Note: Avocados, bananas, broccoli, sweet cherries, kiwi, oranges, split peas, potatoes, spinach, sweet potatoes, tomatoes and dried fruit all contain 10-20% of your daily value for potassium. This key electrolyte helps support normal heart function and blood pressure. It also helps your nerves and muscles communicate to further support healthy brain function.

Brain Boosting Omega 3s

Essential for good brain health, omega-3 fatty acids, docosahexaenoic acid (DHA) in particular, may help support brain health. Seafood, algae and fatty fish - including salmon, bluefin tuna, sardines and herring - are some of the best sources of omega-3 fatty acids. Nutrition experts recommend wild salmon for its environmental and supply reasons and a 4-ounce serving, two to three times a week is the general recommendation. Try salmon tacos with red cabbage slaw, salmon and eggs for breakfast, or enjoy seared tuna on salad greens for dinner. If you are not a fish eater, you can get omega-3 fatty acids from fish oil supplements.

Go a Little Nuts!

Nuts and seeds are good sources of vitamin E, and studies have shown that higher levels of vitamin E correspond with less cognitive decline as you get older. Add an ounce a day of walnuts, hazelnuts, Brazil nuts, filberts, almonds, cashews, peanuts, sunflower seeds, sesame seeds, flax seed, and unhydrogenated nut butters such as peanut butter, almond butter, and tahini. Roasting raw nuts in your oven can enhance the flavors before you add them to your foods. Add your favorite nuts or seeds to oatmeal or salad for crunch or mix them into a vegetable stir-fry for extra protein and healthy fats. If you need to avoid sodium for any reason, buy unsalted nuts instead.

Don't Forget Your D

Vitamin D may also provide brain-boosting benefits. In a study with 1,009 men and women, ages 45 to 60 years, investigators found that higher vitamin D levels in midlife predicted better cognitive skills 13 years later and higher midlife vitamin D concentrations were linked to better outcomes concerning short-term and working memory. Sources of Vitamin D are sunlight, fatty fish, cod liver oil, certain mushrooms, fortified dairy products, egg yolks, beef liver, and fortified cereals.

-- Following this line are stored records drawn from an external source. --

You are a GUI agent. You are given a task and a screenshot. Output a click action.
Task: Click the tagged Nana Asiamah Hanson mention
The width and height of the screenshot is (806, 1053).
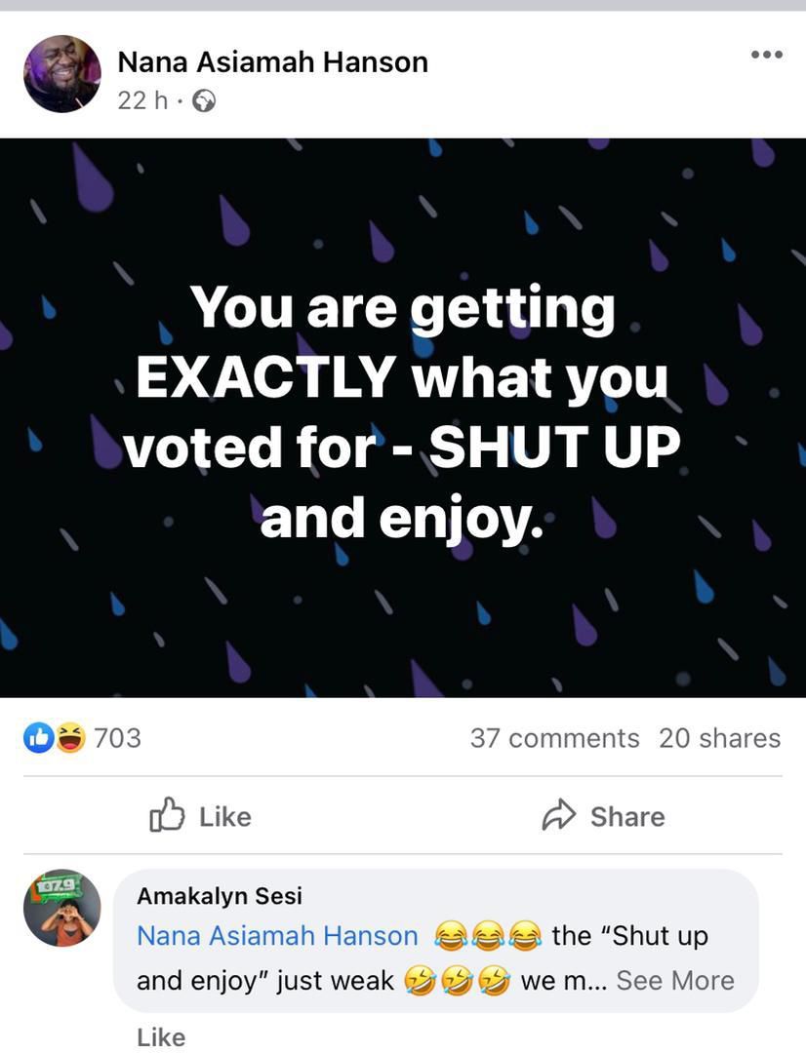click(x=277, y=936)
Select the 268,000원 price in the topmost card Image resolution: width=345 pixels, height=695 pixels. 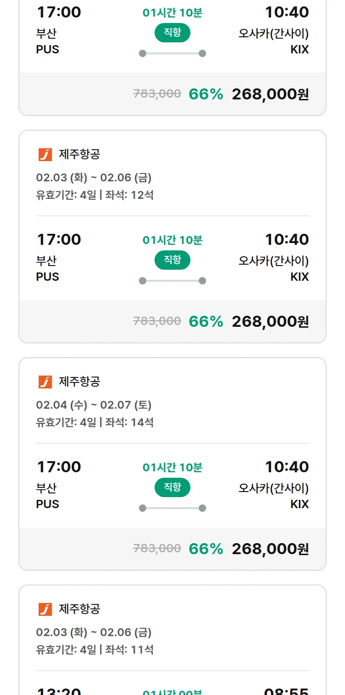coord(270,94)
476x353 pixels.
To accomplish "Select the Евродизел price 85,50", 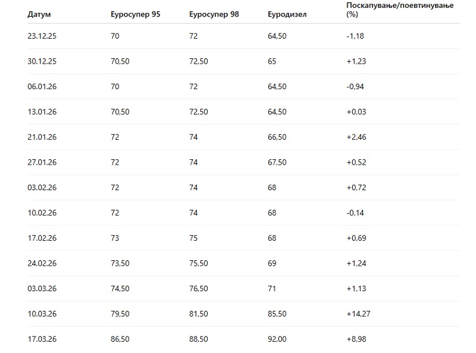I will (x=278, y=314).
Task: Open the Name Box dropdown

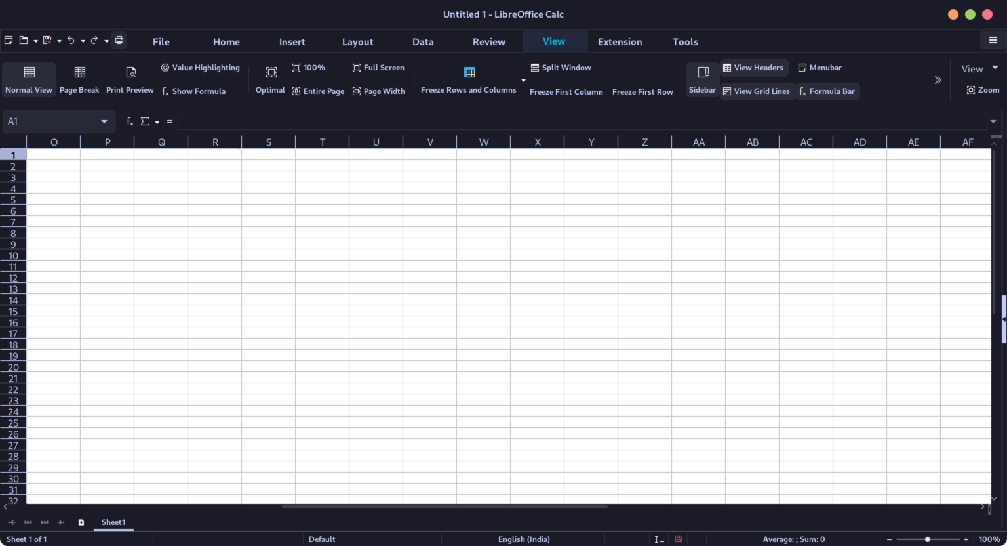Action: 104,121
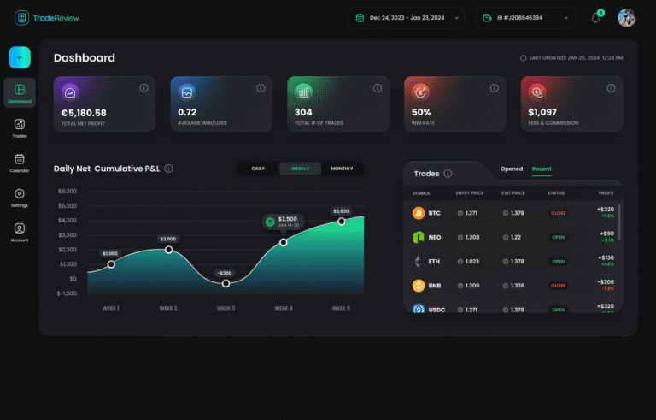Screen dimensions: 656x420
Task: Switch chart to Daily view
Action: coord(258,169)
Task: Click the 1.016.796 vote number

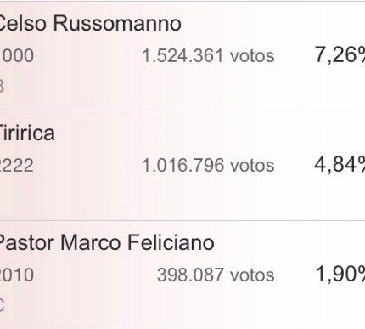Action: click(183, 165)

Many of the foods that are good for your heart are also good for your head, helping to keep your mind sharp as you age. While there's no proof these foods will help you remember all your computer passwords, over time they can help support lifelong good health.


Key References:

Bautista MC, Engler MM. The Mediterranean diet: Is it cardioprotective? Prog Cardiovascular Nurs. 2005;20(2):70-76

Kris-Etherton P, Eckel RH, Howard BV, et al. AHA science advisory: Lyon Diet Heart Study. Benefits of a Mediterranean-style, National Cholesterol Education Program/American Heart Association step I dietary pattern on cardiovascular disease. Circulation. 2001;103(13):1823-1825.

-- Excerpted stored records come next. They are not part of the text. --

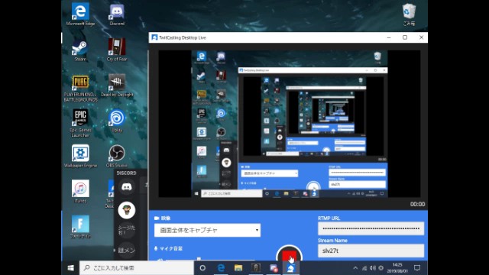Open Dead by Daylight shortcut
Viewport: 489px width, 275px height.
click(x=117, y=86)
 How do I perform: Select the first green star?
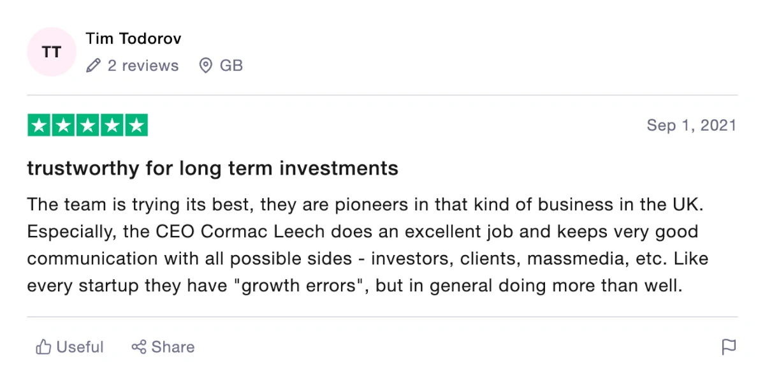(39, 125)
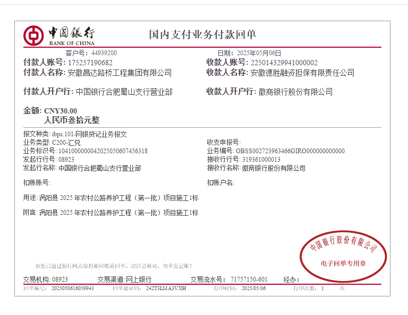Click the customer number 44939200
Viewport: 408px width, 315px height.
click(104, 53)
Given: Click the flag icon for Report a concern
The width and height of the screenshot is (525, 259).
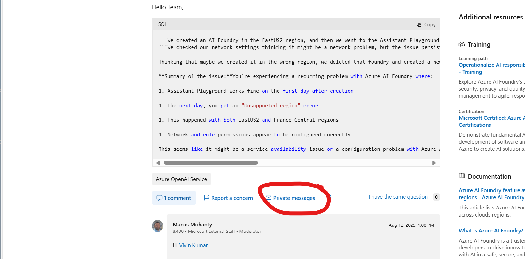Looking at the screenshot, I should click(x=207, y=198).
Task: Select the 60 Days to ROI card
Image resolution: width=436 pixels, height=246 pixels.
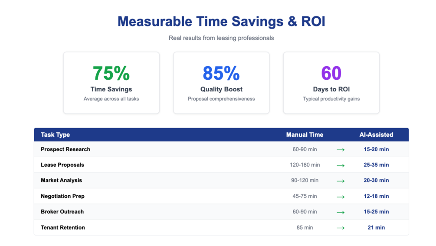Action: coord(331,83)
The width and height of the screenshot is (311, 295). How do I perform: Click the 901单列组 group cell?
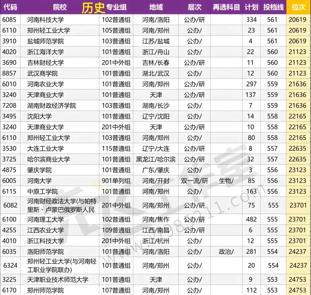117,181
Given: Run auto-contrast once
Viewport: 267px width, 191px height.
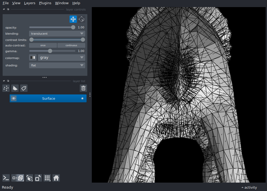Looking at the screenshot, I should point(43,45).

Welland D. The Mediterranean diet: EN goes to Italy and finds it's more than just the food. Environmental Nutrition. 2004;27(6):1,6.

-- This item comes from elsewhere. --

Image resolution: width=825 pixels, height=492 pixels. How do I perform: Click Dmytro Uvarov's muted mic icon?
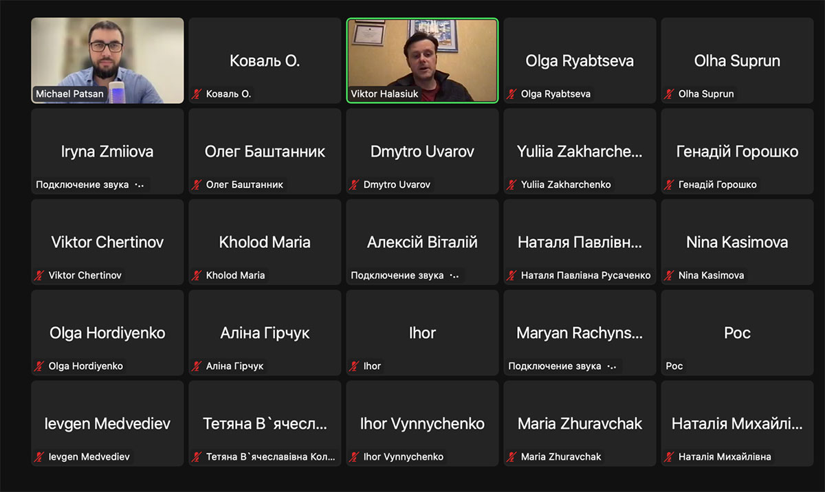coord(354,185)
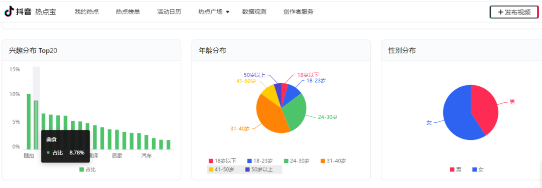
Task: Toggle 31-40岁 legend entry
Action: point(333,161)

Robertson RM, Smaha L. Can a Mediterranean-style diet reduce heart disease? Circulation. 2001;103:1821-822.

Esposito K, Marfella R, Ciotola M, et al. Effect of a Mediterranean-style diet on endothelial dysfunction and markers of vascular inflammation in metabolic syndrome: A randomized trial. JAMA. 2004;292(12):1440-1446.

Panza F, Solfrizzi V, Colacicco AM, et al. Mediterranean diet and cognitive decline. Public Health Nutr. 2004;7(7):959-963.

Scarmeas N, Stern Y, Tang MX, et al. Mediterranean diet and risk for Alzheimer's disease. Ann Neurol. 2006;59(6):912-921.